И опять это было произнесено так, что Федор увидел перед собой добрейшего Розена.
— «Почтителен? Гм… Вот этого-то я, откровенно говоря, и не заметил. Представьте, господа, — добавил великий князь уже несколько смягченным голосом, обращаясь к генералам и адъютантам, — вчера этот шалопай не сделал мне фронта, я подозвал его, и что же вы думаете? — он скрылся от меня в магазине и удрал. Я тотчас же послал за ним Ростовцева, который ехал со мною, но нигде не могли его отыскать — точно испарился!» Должно быть, — продолжал Григорович, — это слово очень понравилось великому князю, потому что он два раза повторил: «Испарился… да, испарился» — и наконец засмеялся, а потом приказал Розену посадить меня под арест и не выпускать вплоть до специального разрешения. Таким образом, слову «испарился» я обязан своим спасением…
— Что же, он сам потом разрешил тебя выпустить?
— Ну да! Забыл, конечно! А наше начальство не смело ему напоминать, и я, наверное, сидел бы до сей поры, если бы не заболел. Меня перевели в лазарет, и в тот же день матушка согласилась забрать меня из училища… Вот я и вольный казак и теперь поступаю в Академию художеств!
— Если бы вы знали, как я вам завидую! — воскликнул Трутовский.
Впоследствии он тоже вышел из училища и тоже поступил в Академию художеств. Трутовский был несомненно талантлив, уже и тогда рисовал удивительные, всегда поражающие Федора глубиной и меткостью карикатуры на преподавателей.
Вскоре пришел Ризенкампф, и друзья сели за карты.
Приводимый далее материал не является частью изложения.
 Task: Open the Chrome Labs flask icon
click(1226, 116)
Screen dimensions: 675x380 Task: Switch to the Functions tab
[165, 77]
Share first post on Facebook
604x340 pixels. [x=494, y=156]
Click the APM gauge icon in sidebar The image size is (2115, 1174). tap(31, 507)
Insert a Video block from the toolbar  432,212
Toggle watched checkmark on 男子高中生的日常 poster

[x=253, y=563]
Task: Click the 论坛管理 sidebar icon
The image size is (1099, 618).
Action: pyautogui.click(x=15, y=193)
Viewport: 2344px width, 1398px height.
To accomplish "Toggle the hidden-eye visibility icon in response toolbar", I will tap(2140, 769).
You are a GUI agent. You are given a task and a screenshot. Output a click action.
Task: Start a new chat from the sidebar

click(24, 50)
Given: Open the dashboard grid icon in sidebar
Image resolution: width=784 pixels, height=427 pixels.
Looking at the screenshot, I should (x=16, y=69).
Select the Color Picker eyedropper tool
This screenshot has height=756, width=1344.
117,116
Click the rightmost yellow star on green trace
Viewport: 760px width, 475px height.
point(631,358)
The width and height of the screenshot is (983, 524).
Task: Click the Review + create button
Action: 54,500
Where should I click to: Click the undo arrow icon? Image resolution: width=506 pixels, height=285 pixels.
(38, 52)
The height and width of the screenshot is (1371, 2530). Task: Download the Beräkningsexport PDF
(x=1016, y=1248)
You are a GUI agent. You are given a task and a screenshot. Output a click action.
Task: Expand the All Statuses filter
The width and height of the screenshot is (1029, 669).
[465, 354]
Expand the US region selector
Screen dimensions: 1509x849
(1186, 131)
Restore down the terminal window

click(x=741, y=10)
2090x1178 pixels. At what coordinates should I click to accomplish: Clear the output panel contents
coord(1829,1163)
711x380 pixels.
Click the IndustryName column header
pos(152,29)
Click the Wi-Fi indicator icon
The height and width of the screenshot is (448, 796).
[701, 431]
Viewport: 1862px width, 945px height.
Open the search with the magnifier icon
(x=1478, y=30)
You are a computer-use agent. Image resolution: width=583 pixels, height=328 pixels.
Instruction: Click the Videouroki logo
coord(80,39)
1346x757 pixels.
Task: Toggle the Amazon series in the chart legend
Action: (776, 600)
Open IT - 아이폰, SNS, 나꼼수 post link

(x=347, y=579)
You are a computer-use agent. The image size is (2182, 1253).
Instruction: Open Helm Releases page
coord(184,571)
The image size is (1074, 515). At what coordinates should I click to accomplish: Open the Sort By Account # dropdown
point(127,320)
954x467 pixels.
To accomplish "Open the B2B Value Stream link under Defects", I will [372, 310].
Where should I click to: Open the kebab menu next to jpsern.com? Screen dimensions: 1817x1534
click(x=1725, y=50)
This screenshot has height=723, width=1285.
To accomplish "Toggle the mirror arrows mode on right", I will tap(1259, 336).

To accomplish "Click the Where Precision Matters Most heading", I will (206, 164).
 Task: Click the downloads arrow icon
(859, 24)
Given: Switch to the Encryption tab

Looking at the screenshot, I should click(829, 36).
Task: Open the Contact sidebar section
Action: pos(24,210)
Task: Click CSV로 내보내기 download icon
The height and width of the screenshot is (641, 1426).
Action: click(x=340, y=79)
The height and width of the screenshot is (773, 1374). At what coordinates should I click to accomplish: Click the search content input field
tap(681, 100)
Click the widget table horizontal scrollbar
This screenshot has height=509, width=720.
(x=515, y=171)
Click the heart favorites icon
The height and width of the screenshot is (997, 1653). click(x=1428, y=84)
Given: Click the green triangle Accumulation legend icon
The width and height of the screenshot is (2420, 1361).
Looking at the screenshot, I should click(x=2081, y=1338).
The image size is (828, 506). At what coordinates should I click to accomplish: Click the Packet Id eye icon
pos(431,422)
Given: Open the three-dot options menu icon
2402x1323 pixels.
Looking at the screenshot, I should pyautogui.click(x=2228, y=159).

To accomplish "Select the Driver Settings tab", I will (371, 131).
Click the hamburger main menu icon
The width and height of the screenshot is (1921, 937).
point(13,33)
Федор не любил карт и широко распространенный среди знакомых преферанс считал пустой тратой времени. Но азартные игры — банк и штосс — привлекали его: сознание полной зависимости от слепого случая таило в себе своеобразное (хоть и необъяснимое) удовольствие. Конечно, результат игры отнюдь не сводился к выигрышу или проигрышу, а знаменовал нечто гораздо более существенное — благоволение или неблаговоление случая, судьбы. Даже при самых незначительных ставках он весь дрожал, прежде чем открыть решающую карту. Где-то в дальнем уголке души он со страхом и недоумением сознавал, что мог бы проиграть в карты не только огромное богатство, если бы оно у него было, но и свой литературный дар (он, кажется, был). Просто удивительно, какая притягательная сила в этом вызове судьбы! Разумеется, чем крупнее были ставки, тем сильнее и острее были сопряженные с ними переживания.